----- RECORDS PROVIDED
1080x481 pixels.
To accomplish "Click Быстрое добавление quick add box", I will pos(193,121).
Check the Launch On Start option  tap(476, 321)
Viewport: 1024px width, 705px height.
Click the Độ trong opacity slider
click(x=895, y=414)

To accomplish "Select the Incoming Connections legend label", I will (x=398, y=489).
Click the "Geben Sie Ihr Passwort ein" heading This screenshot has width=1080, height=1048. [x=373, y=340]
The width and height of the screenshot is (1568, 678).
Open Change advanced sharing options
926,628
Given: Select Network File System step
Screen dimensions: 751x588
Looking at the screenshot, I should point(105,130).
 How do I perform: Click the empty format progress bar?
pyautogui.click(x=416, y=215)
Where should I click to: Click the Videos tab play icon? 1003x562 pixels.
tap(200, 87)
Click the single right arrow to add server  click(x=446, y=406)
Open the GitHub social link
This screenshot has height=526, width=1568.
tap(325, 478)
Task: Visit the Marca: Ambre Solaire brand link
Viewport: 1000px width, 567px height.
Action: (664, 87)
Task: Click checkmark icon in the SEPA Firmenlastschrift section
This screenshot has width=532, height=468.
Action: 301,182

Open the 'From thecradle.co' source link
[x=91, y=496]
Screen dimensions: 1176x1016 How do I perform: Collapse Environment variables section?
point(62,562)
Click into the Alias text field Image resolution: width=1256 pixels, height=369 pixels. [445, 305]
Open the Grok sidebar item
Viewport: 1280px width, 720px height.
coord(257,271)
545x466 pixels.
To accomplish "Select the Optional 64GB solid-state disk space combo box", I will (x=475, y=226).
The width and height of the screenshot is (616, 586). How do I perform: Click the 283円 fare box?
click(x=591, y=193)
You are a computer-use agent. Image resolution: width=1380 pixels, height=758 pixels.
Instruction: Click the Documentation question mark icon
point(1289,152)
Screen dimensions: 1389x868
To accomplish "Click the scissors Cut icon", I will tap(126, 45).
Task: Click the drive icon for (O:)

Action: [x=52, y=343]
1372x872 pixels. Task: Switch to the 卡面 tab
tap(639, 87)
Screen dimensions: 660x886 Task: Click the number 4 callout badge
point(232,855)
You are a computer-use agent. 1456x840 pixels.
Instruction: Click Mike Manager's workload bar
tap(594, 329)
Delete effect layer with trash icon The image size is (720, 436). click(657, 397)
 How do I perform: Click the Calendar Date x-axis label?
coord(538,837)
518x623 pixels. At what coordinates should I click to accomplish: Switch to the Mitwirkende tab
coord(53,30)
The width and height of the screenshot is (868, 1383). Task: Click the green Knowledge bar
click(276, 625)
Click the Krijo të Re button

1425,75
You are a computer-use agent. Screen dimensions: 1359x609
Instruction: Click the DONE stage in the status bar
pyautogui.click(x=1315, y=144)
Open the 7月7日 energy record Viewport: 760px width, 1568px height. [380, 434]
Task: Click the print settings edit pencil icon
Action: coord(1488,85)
----------
ASSIGNED TASK: Copying begins at the line that holds "The width and height of the screenshot is (616, 586)." and ends at the last line of the data above, with both included and each line kept exactly.

EXERCISE OUTPUT:
The width and height of the screenshot is (616, 586). How do I perform: Click the 283円 fare box?
click(x=591, y=193)
You are a computer-use agent. Image resolution: width=1380 pixels, height=758 pixels.
Instruction: Click the Documentation question mark icon
point(1289,152)
Screen dimensions: 1389x868
To accomplish "Click the scissors Cut icon", I will tap(126, 45).
Task: Click the drive icon for (O:)

Action: [x=52, y=343]
1372x872 pixels. Task: Switch to the 卡面 tab
tap(639, 87)
Screen dimensions: 660x886 Task: Click the number 4 callout badge
point(232,855)
You are a computer-use agent. 1456x840 pixels.
Instruction: Click Mike Manager's workload bar
tap(594, 329)
Delete effect layer with trash icon The image size is (720, 436). click(657, 397)
 How do I perform: Click the Calendar Date x-axis label?
coord(538,837)
518x623 pixels. At what coordinates should I click to accomplish: Switch to the Mitwirkende tab
coord(53,30)
The width and height of the screenshot is (868, 1383). Task: Click the green Knowledge bar
click(276, 625)
Click the Krijo të Re button

1425,75
You are a computer-use agent. Screen dimensions: 1359x609
Instruction: Click the DONE stage in the status bar
pyautogui.click(x=1315, y=144)
Open the 7月7日 energy record Viewport: 760px width, 1568px height. [380, 434]
Task: Click the print settings edit pencil icon
Action: coord(1488,85)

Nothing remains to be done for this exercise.